She confirmed the CP but he has recently started to try to crawl and take a few steps with support so I am sure that we will lose this dx if we keep up the Physio.
We met in the car park at Moondog's training event in B'ham
So glad to hear you you've had some good news re DS2. Hope your programme for DS1 is also going well.
Hi messmonster, DS1 is doing very well as well. he is no longer non-verbal. he is singing all his favourite songs, well at least we think he is.
Hope things are going well for you.
Disclaimer- I wasn't loitering in the car park hoping to pick up any mumsnetters by the way, I did actually attend the workshop.
That sounds positive, dev.
Are you sure you aren't a hairy handed trucker pretending to be female dev?
Ellen, I swear I have never pretended to be a female in my whole life and I am not a trucker either. I am however guilty of being male and hairy handed.
I am glad it was a positive meet for you about DS2 that made good reading.
Great that he is attempting to crawl too! Look out he will be into all your low level objects like DVDs soon
Dev, walking doesn't preclude a cp dx? Not sure if understand?

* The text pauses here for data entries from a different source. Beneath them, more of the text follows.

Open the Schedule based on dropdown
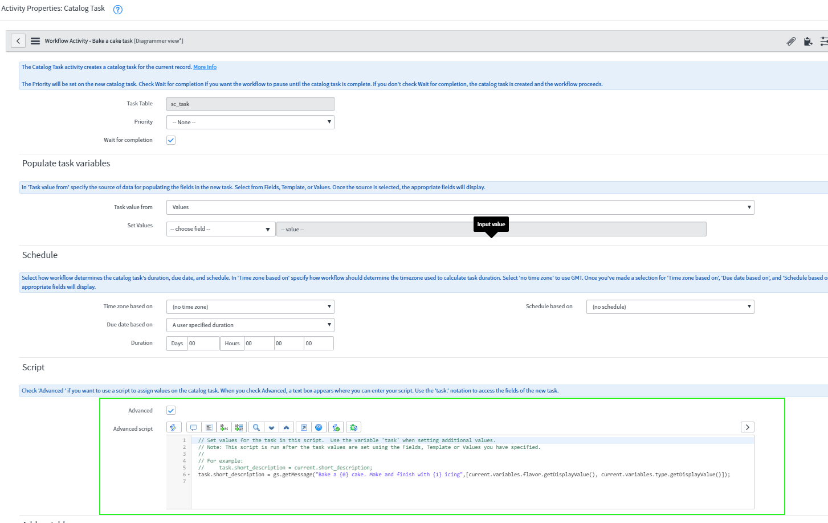Screen dimensions: 828x523 pyautogui.click(x=670, y=307)
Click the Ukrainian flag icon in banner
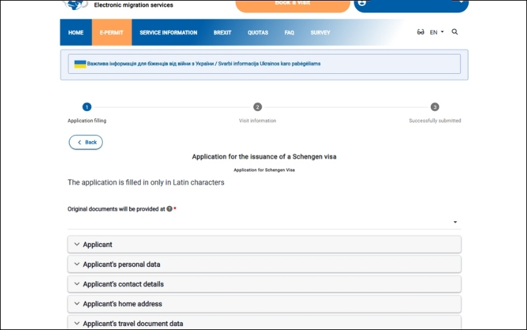 click(x=80, y=64)
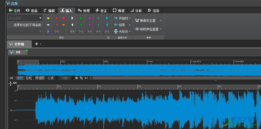Viewport: 261px width, 129px height.
Task: Toggle the LR channel display
Action: [11, 78]
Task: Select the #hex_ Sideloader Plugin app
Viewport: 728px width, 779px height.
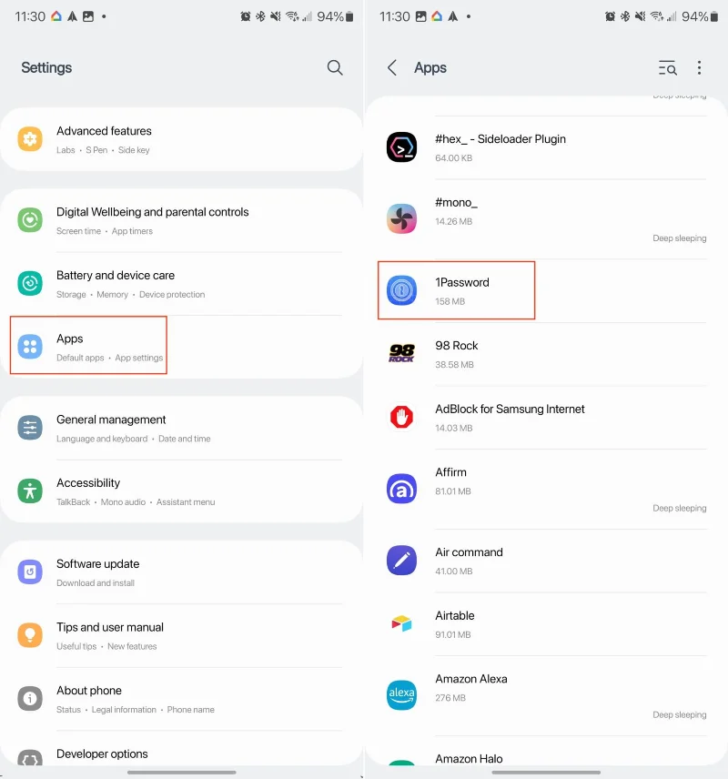Action: [501, 147]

Microcephaly just means small head - it's good that head circumference is now catching up. Was there a suggestion that there were other underlying issues causing the microcephaly which were impacting development? (But have now been dx as cp?)
Thanks Coff, I was thinking of you earlier on yesterday. I hope things are going well for you.
Madwoman I think lose was probably the wrong word, I meant it in a beat the dx as in do as much work as early as possible on his physical and cognitive side so these issues don't affect him too much later on, I hope. Am an eternal optimist you see. Thanks for your tips and suggestions re feeding on the other thread as well. They are proving very useful for both ds's.
Good news indeed about ds2.
And lovely to hear about ds1's singing
dev crawling sounds so positive and it must be a relief to have one less thing to google about re. Microcephalic stuff.
Ans Ds1 is singing!
We will forgive you for not being female as always. Whatever their dx this is progress. Well done, all of you.
madwoman as I understood Microcaphely means small head, but it also means small brain which could have serious life limiting consequences.
Anyhow, would you believe it the last paed who saw him gave him the dx because she had read the charts wrong, ffs it's not like we have enough to worry about, oh no. I came out of that appointment with a shopping list of dx.
Thanks zzzzz, it is certainly a relief because I don't mind things I can deal with such as CP, fortunately at the moment it looks mild, it's the bloody unknown which I hate so loosing that dx is a massive relief.
Thanks Hazey, it is so funny watching him sing, he has been babbling for over a year and a half now so it was so great to finally have something recognisable come out of his mouth. I think zzzzz had it spot on about working on their confidence and the rest will follow. Once he has realised that he got a couple of words right, then he is trying very hard himself to come out with more.
at reading the charts wrong. Great news re both DS2 and DS1!
We'll the first pead obviously had her glasses on upside down I wonder how many other ppl she has worried before they trained her to read the charts!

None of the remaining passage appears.